In August my family and I will be going on our annual camping trip to the White Mountains in New Hampshire. I have been going to the same campground since I was a young child. This year, because I am reluctant to leave Purrcy, he will be joining us! Both Dr. Walters and Dr. Phil have given us their blessings. They both feel that the ride (about 4 hrs) will be less stressful for Purrcy than him being boarded for a week. I bought a new small station wagon and a kennel to fit in the back for Purrcy. I will take a larger kennel so that he will be comfortable in the outdoor setting. I also purchased a cat holster and leash. Purrcy has been practicing walking on it and is doing great! I will also take his stroller. I am hoping for a good vacation with Purrcy.

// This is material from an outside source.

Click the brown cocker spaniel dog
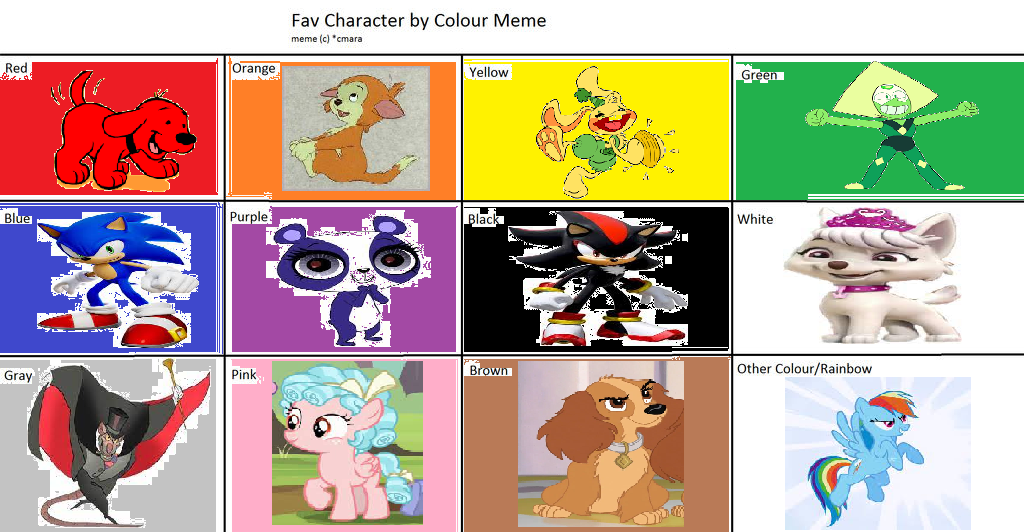This screenshot has height=532, width=1024. point(601,444)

October 15, 2011: We went on our camping trip and Purrcy did very well. He seemed to enjoy exploring the outdoors on his new harness. He lost a little weight on the camping trip, about 8 ounces! Before we left he’d weighed 10.14 lbs. When we returned from camping he was down to 10.8 pounds. We were working on gaining that back, but he wasn’t really interested in eating. I’d offer him food several times a day and he would eat a little each time. He’d lost most of his hearing, so when it was time to eat, I’d have to go and get him. He was taking 6 meds every other day and 7 meds on the other days.
Today I set Purrcy free from his earthly body to join the angels. He was diagnosed with lymphoma on Thursday and had abdominal swelling. His breathing became somewhat labored and I felt it was time to let him rest. My heart is sad, but filled with joy also that he is no longer suffering. Purrcy was a special cat. He LOVED everyone, but he loved me most of all and I am grateful for the years we had together. I will miss my precious boy more than words can tell. Fly free my beautiful angel – We will meet again my honey boy.